## begin Text
The 'Meet' Series is my chance to interview anyone I would love to meet that is involved in African literature. This month is extra special as I have had the great pleasure of meeting two wonderful authors. Today, I bring the second author in my two-part special. 


Back in March, I delved into the world of a crazed gynaecologist and a psychologist trying to bring him down. It was a terrifying novel, which still gives me chills whenever I think of it. Which is why I am so excited that in my extra special 'Meet' series, I have the pleasure of meeting Joanne Macgregor - the author behind the chilling psychological thriller, Dark Whispers. Enjoy!!!


Thanks so much for having me on your fabulous blog!

Can you tell us a little bit about yourself (where you’re from, what you do, any fun details)?
I’m a born and bred Joburger, deeply rooted in the frenetic adrenaline-rush of this amazing city. I have lived here among the Hadedahs and mine-dumps all my life. Johannesburg isn’t a beautiful city – though we do have fabulous trees – but there’s something about the vibe and the pace that’s exciting. Or maybe we all just have altitude sickness.

By profession, I’m a Counselling Psychologist in private practice, dealing primarily with adult victims of crime and trauma. It’s tough work and to combat creeping burnout, I started writing fiction several years ago. Now I consult and write on alternate days, and in completely different head- and physical spaces.

I started my professional life as a high school English Teacher, but at different times in my life I have also worked as an IT trainer, a waitress, a theatre dogsbody, a management consultant and I once had a job handing out helium balloons in a shopping mall, while wearing a bathing suit and high heels!

What was the first piece you ever wrote?
I had a poem published in our city’s newspaper at the age of 7 years and I’ve tinkered with writing ever since, but I started writing my first book – or trying to – about nine years ago. It was a biography of the sole survivor of the 2003 “Sizzlers Massacre” of nine men working in a Cape Town massage parlour. Although it was never published, I learned an enormous amount about writing and that gave me the confidence to begin writing books that have, thankfully, been published.

What draws you to writing?
I think it’s that the work is so varied that even I can’t get bored. Each time there’s a rhythm to getting the idea, fleshing it out in pleasant daydreams, getting it down on paper, editing and rewriting, and these days, of course, marketing, but it’s never the same. Each new book is like a new baby, and you can’t quite be sure what it might become! Also, I have just always been in love with words, so becoming a wordsmith has felt like coming home.

What do you do when you are not writing?
I work at my day job, mother my kids and read in every spare moment. I’m a pretty good cook, too, so you’ll likely find me in the kitchen instead of at parties :).
## end Text
## begin Extracted material
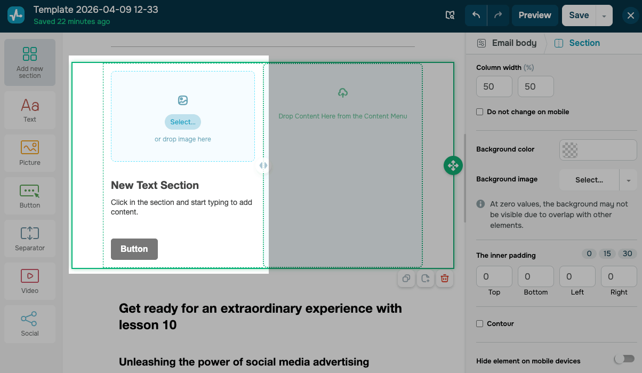Viewport: 642px width, 373px height.
Task: Click Select for Background image
Action: click(589, 180)
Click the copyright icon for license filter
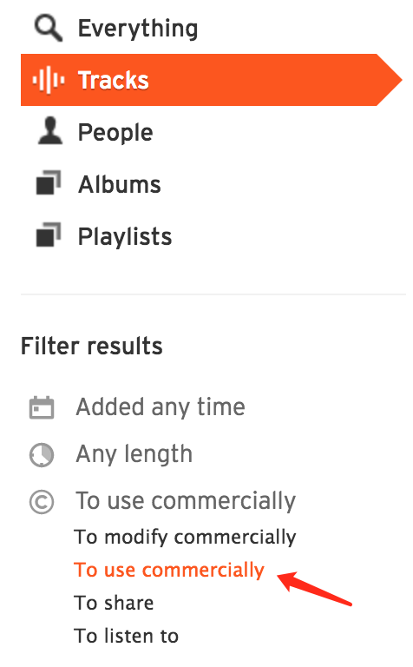413x667 pixels. [42, 502]
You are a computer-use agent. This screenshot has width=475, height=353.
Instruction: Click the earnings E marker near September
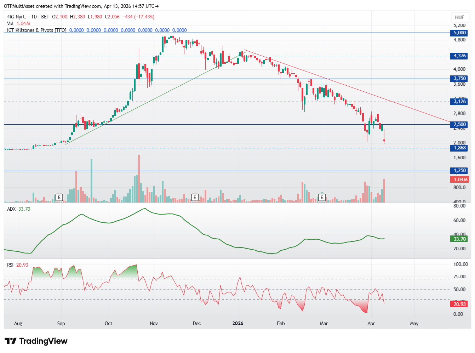[59, 197]
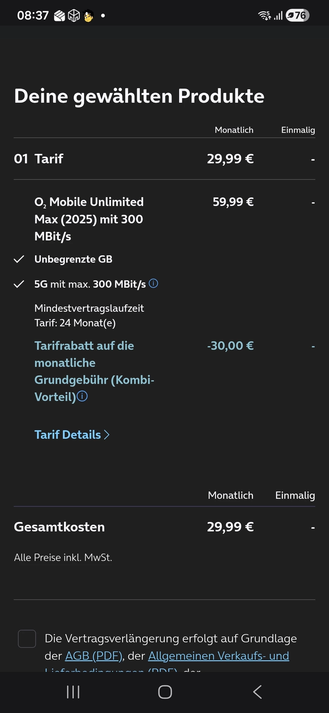Viewport: 329px width, 713px height.
Task: Tap the clock showing 08:37
Action: click(33, 15)
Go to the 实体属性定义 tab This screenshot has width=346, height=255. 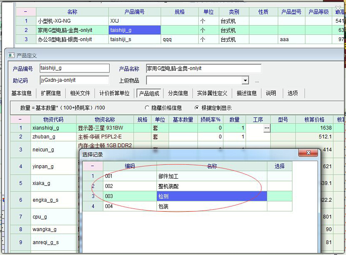click(x=212, y=93)

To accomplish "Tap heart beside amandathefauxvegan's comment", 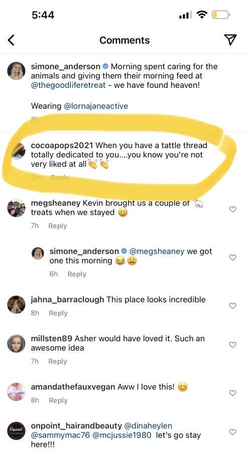I will coord(232,393).
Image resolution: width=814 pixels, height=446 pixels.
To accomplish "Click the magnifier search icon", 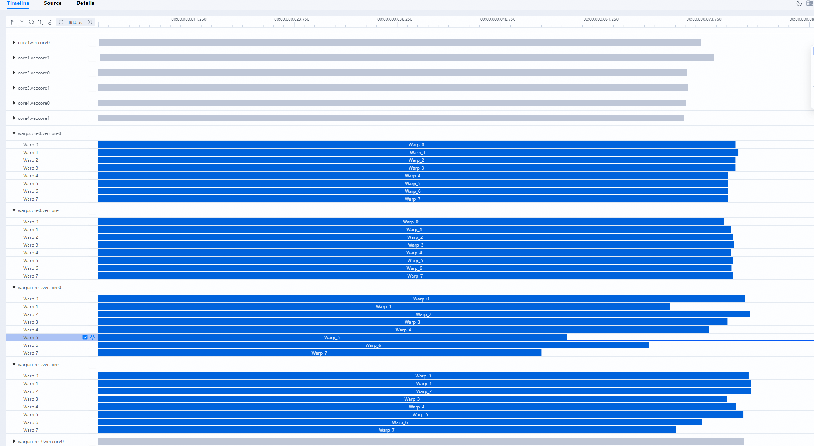I will click(32, 22).
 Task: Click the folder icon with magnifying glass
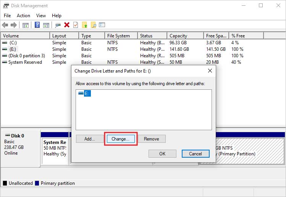point(93,25)
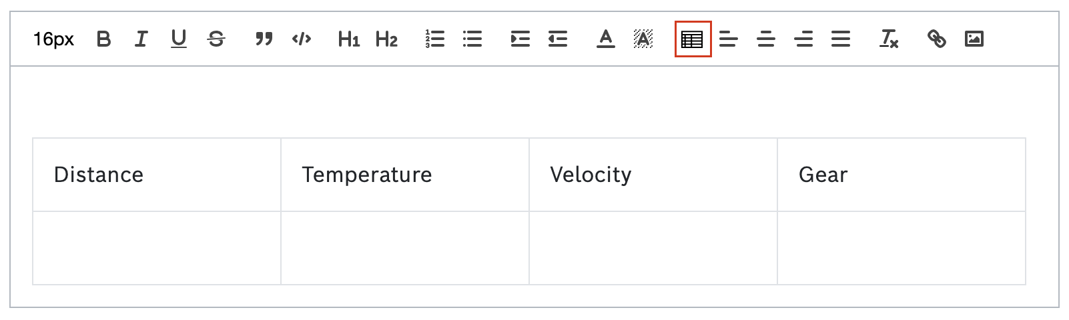Insert a code block
1069x320 pixels.
(x=302, y=39)
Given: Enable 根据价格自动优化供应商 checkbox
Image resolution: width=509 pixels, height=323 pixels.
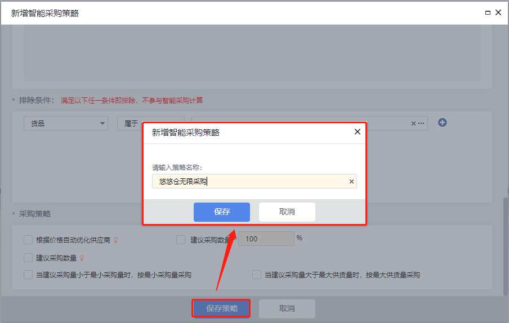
## end Extracted material
What you need to do:
1. According to the interview, what job did Joanne Macgregor have at the start of her professional life?
2. Repeat the part of the interview between "I started my" and "you ever wrote?", inclusive, word for word.

Responses for each task:
1. She was a high school English teacher.

2.
I started my professional life as a high school English Teacher, but at different times in my life I have also worked as an IT trainer, a waitress, a theatre dogsbody, a management consultant and I once had a job handing out helium balloons in a shopping mall, while wearing a bathing suit and high heels!

What was the first piece you ever wrote?